== TEXT UNDER STUDY

Summary: The market narrative is overwhelmingly positive for a reflationary rebound and for a weaker US dollar in 2021, an outlook we are largely sympathetic to, but plenty can still go wrong, and the speculative fervor of the momentum is the most clear and present danger for a correction sooner rather than later. Elsewhere, the Brexit deal was the dampest of squibs for sterling.
FX Trading focus:
Markets are positioned for very aggressive assumptions about 2021 The US dollar is near its cycle lows as 2021 comes into view, driven by the anticipation that a reflationary recovery in 2021 is in the offing, with a Fed intent on keeping the pedal to the metal with a blind eye to inflation as long as unemployment hasn’t normalized to pre-Covid-19 levels and pent-up savings ready to be unleashed on travel and entertainment once we begin rounding the corner on the vaccine roll-out by the second half of next year. It all sounds great and hopefully this is the way it will pan out, but the market feels extremely aggressive here in stating its case – too aggressive, in fact.
I recently outlined a pre-FOMC list of the “last few hurdles” for USD bears that included concerns about the status of stimulus talks in US Congress and the FOMC meeting itself. The latter, of course, provided no real hurdle, while the news yesterday that Trump has finally caved on his hold-out for larger stimulus checks clears away another obstacle for USD bear.
The last major risk I outlined is one that remains unresolved; namely long US yields and whether these are poised for a breakout that could support the USD fundamentally to a degree, but more importantly could trigger a consolidation in global risk sentiment. This is clearest and most present danger for markets (and for USD bears) in the near term as we have simply reached a remarkable degree of speculative excess, with participants having extrapolated expectations too aggressively and having become too leverage up and one-sided in its positioning. A consolidation could even take the shape of a mini-crash.
If this is indeed what unfolds, the Fed and other central banks will have only themselves to blame, having so thoroughly conditioned the market that the central bank put strike price simply gets set higher and higher, encouraging the aggressive risk taking that can make the market so fragile and crash prone and then in need of the next round of policy response. It’s an unhealthy and destructive cycle and needs to end before the policy response required is larger than what they can deliver.
Brexit deal is “thin”, as are the shouts of joy from sterling bulls here A Brexit deal was finally struck just before Christmas that settled the most immediately disruptive issues linked to trade in physical goods, but as a number of good breakdowns of the remaining opening questions about the post-Brexit period remind us, the tougher aspects of the post-Brexit landscape may only reveal themselves slowly in the months and years to come, particularly the fall-out for the UK financial services industry, which was long the “crown jewel” of the UK economy that helped spark massive capital inflows to offset the UK’s huge external deficits in traded goods. The status of that industry and in general of capital inflows into the UK will be the dominant driver of sterling over the next few years and the currency and UK assets are very cheap. Sterling will only begin to look less cheap if a reflationary recovery brings vicious negative real rates to the UK that erode the currency’s fundamental value relative to its peers. Have a look at something like GBPNZD as a pair that looks a bit silly in the long run below the level of 2.00.

====

* **REQUIREMENT A**
Answer these questions from the FX commentary:
(i) What news from yesterday clears away another obstacle for USD bears?
(ii) What shape could a consolidation even take?
(iii) Which industry was long the "crown jewel" of the UK economy?
* **REQUIREMENT B**
Shorten the paragraph of the FX commentary that begins "If this is indeed what unfolds" into two or three sentences, keeping its main points.

== RECORD EXTRACTS

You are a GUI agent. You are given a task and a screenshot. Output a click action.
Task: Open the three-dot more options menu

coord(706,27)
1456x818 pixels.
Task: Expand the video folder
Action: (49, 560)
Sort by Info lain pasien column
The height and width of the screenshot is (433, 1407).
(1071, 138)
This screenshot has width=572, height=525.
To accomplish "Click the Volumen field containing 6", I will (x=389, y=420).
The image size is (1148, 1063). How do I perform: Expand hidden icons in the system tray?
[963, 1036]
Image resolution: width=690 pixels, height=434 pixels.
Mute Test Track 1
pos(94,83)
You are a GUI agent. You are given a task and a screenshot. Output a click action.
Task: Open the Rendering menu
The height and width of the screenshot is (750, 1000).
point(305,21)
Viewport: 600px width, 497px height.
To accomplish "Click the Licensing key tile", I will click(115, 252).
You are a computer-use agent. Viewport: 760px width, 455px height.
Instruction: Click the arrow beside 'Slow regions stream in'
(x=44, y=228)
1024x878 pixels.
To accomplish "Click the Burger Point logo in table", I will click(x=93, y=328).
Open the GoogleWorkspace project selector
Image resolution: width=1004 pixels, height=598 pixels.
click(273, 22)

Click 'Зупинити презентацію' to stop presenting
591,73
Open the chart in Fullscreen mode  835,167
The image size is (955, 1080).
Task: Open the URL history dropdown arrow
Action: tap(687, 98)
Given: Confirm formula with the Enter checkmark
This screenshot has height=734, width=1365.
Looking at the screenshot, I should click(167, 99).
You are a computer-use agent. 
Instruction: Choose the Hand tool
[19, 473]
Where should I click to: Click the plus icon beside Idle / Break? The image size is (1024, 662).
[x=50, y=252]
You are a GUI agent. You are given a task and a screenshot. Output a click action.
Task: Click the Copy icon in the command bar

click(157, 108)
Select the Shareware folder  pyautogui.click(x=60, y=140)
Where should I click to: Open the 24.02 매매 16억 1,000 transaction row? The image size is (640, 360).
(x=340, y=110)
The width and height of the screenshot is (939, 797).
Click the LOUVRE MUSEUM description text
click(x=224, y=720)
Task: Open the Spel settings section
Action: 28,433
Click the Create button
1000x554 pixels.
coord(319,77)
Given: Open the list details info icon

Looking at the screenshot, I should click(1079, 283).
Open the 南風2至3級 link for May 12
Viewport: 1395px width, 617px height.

====

* **ANSWER BOX A**
(i) Trump finally caved on his hold-out for larger stimulus checks.
(ii) A mini-crash.
(iii) The UK financial services industry.

* **ANSWER BOX B**
If a correction happens, the Fed and other central banks will be to blame, because they have conditioned the market to expect an ever-higher central bank put strike price. This encourages aggressive risk taking that makes markets fragile, crash prone and in need of further policy response. The cycle is unhealthy and must end before the required response exceeds what central banks can deliver.